[Opening Records shown section]

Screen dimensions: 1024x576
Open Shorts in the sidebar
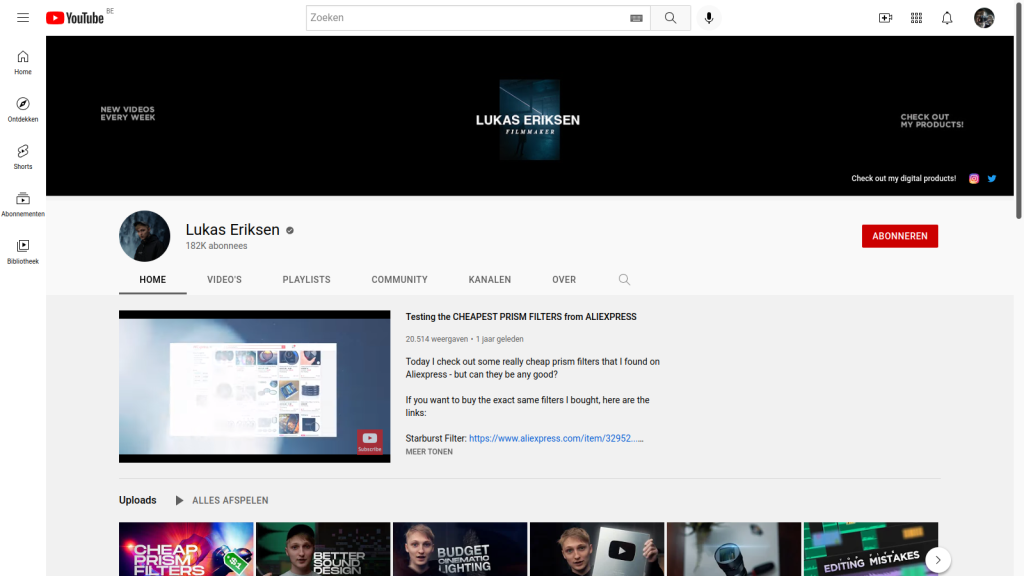23,156
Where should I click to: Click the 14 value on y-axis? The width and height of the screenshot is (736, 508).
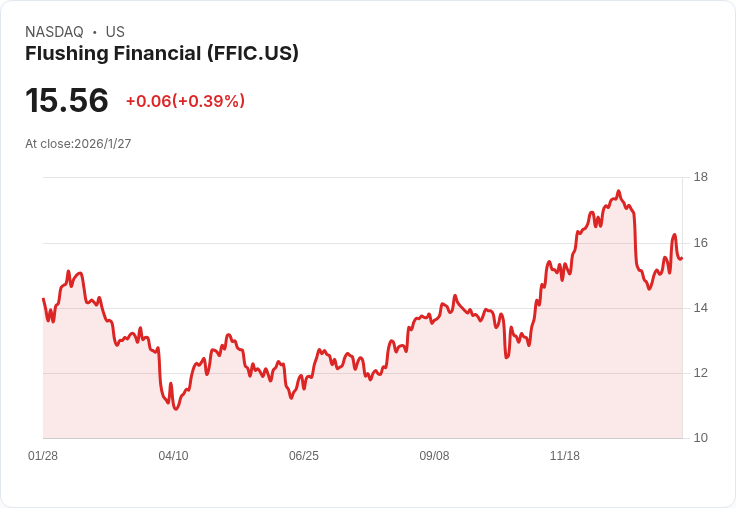click(701, 308)
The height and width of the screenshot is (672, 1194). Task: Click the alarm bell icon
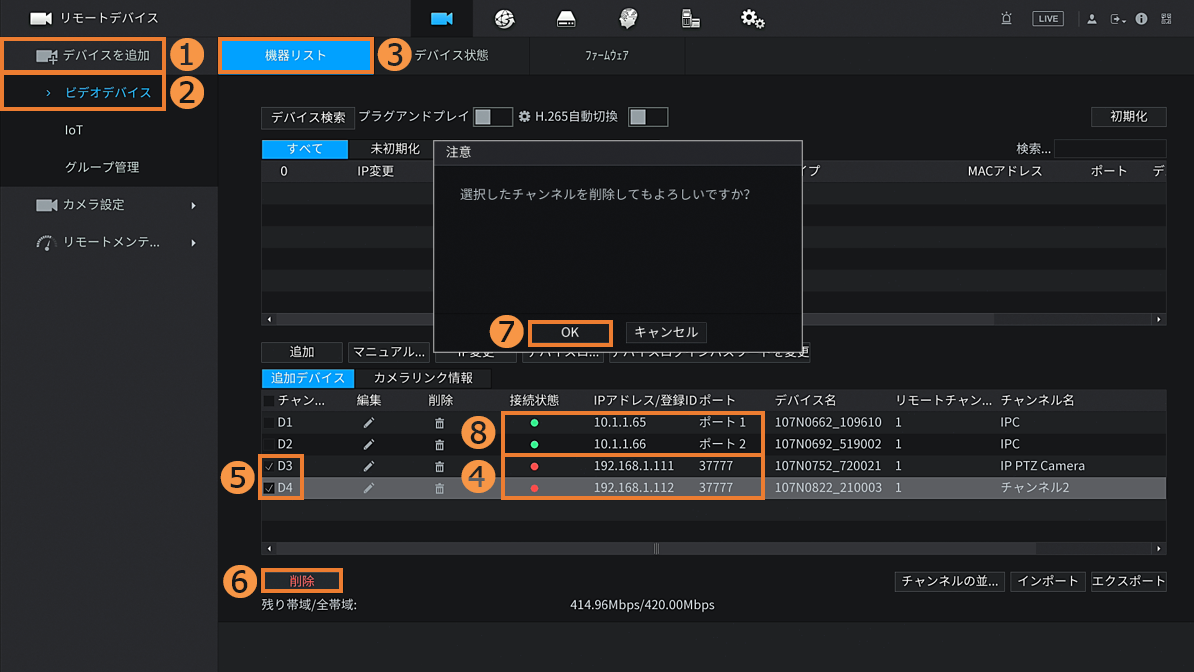[1006, 19]
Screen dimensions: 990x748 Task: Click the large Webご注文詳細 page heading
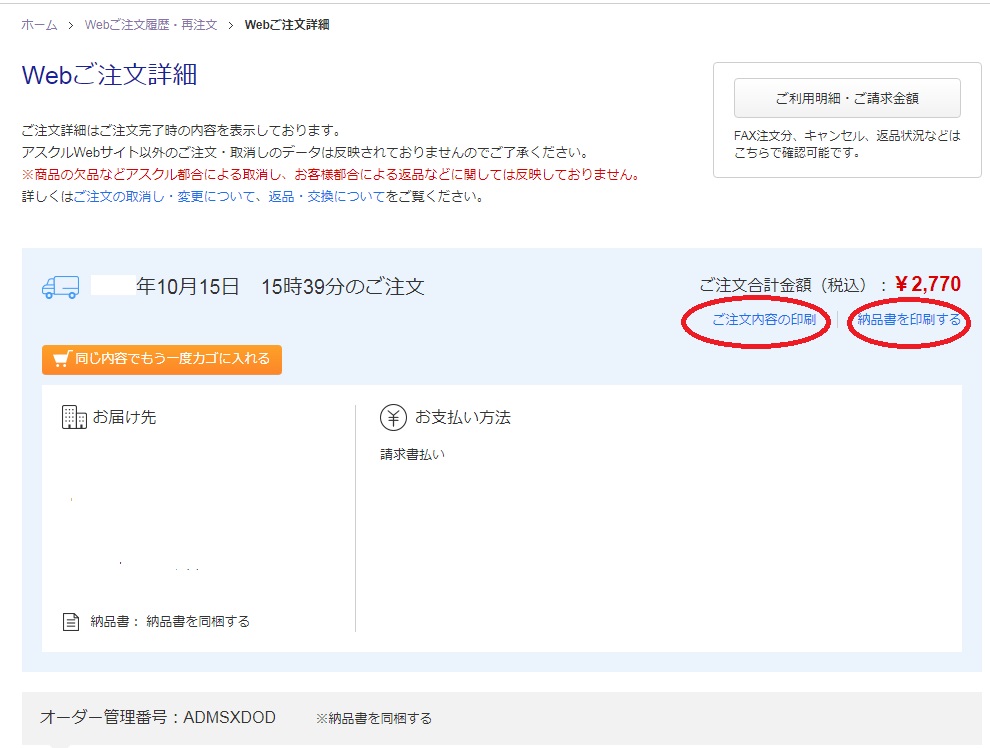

[Closing Records shown section]

Problem details: Leaving out the pictures, restate word for word the lines above from the one containing "The height and" through the end of the records, both ends included.

Response below:
The height and width of the screenshot is (672, 1194). Task: Click the alarm bell icon
[1006, 19]
Screen dimensions: 990x748 Task: Click the large Webご注文詳細 page heading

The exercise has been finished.